Task brief: From the data that follows, copy every line holding the string "will".

[Dataset entries]
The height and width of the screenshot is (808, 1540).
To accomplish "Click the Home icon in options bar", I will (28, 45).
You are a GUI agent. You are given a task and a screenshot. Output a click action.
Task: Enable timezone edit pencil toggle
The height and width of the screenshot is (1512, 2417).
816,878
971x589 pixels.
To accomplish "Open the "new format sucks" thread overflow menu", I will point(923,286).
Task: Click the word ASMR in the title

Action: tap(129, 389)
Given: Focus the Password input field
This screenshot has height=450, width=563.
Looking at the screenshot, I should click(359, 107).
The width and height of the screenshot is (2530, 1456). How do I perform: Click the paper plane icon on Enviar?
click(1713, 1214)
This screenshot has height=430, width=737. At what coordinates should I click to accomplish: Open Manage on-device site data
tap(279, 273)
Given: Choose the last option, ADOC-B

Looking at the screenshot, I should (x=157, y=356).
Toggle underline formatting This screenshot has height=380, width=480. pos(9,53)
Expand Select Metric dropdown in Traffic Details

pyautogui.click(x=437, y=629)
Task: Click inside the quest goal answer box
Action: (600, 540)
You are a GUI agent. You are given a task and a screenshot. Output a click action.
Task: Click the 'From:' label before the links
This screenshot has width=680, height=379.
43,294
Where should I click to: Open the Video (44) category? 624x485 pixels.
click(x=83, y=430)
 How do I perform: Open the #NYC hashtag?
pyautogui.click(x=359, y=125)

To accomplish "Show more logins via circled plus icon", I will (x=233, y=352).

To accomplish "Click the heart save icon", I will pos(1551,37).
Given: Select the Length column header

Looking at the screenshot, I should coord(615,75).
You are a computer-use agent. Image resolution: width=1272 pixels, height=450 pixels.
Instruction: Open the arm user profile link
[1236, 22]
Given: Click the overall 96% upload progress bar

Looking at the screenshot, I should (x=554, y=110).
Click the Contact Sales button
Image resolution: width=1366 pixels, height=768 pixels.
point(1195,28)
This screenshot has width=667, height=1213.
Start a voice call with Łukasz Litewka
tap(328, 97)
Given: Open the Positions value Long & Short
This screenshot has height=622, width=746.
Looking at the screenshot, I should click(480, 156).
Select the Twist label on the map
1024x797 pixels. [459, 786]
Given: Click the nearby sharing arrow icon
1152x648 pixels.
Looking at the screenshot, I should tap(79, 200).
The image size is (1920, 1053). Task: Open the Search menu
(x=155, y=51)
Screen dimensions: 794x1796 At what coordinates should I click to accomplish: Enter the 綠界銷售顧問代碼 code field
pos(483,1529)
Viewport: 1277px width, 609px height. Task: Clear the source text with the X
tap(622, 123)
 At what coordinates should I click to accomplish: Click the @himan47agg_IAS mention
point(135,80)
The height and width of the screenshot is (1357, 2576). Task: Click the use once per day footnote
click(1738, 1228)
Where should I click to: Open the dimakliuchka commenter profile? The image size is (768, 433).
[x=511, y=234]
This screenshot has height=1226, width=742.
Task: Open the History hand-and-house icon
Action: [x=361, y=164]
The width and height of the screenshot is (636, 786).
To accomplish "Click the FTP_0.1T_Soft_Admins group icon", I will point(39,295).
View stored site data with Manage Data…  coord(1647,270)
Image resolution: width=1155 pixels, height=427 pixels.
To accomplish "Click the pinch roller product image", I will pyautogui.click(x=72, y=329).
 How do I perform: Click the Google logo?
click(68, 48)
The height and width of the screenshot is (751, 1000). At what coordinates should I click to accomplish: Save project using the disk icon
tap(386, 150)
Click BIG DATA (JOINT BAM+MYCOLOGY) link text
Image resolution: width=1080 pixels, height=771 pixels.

Solution:
To accomplish "Click the Home icon in options bar", I will (28, 45).
To accomplish "Open the "new format sucks" thread overflow menu", I will point(923,286).
To accomplish "Show more logins via circled plus icon", I will (x=233, y=352).
To accomplish "Click the heart save icon", I will pos(1551,37).
To accomplish "Click the FTP_0.1T_Soft_Admins group icon", I will point(39,295).
To accomplish "Click the pinch roller product image", I will pyautogui.click(x=72, y=329).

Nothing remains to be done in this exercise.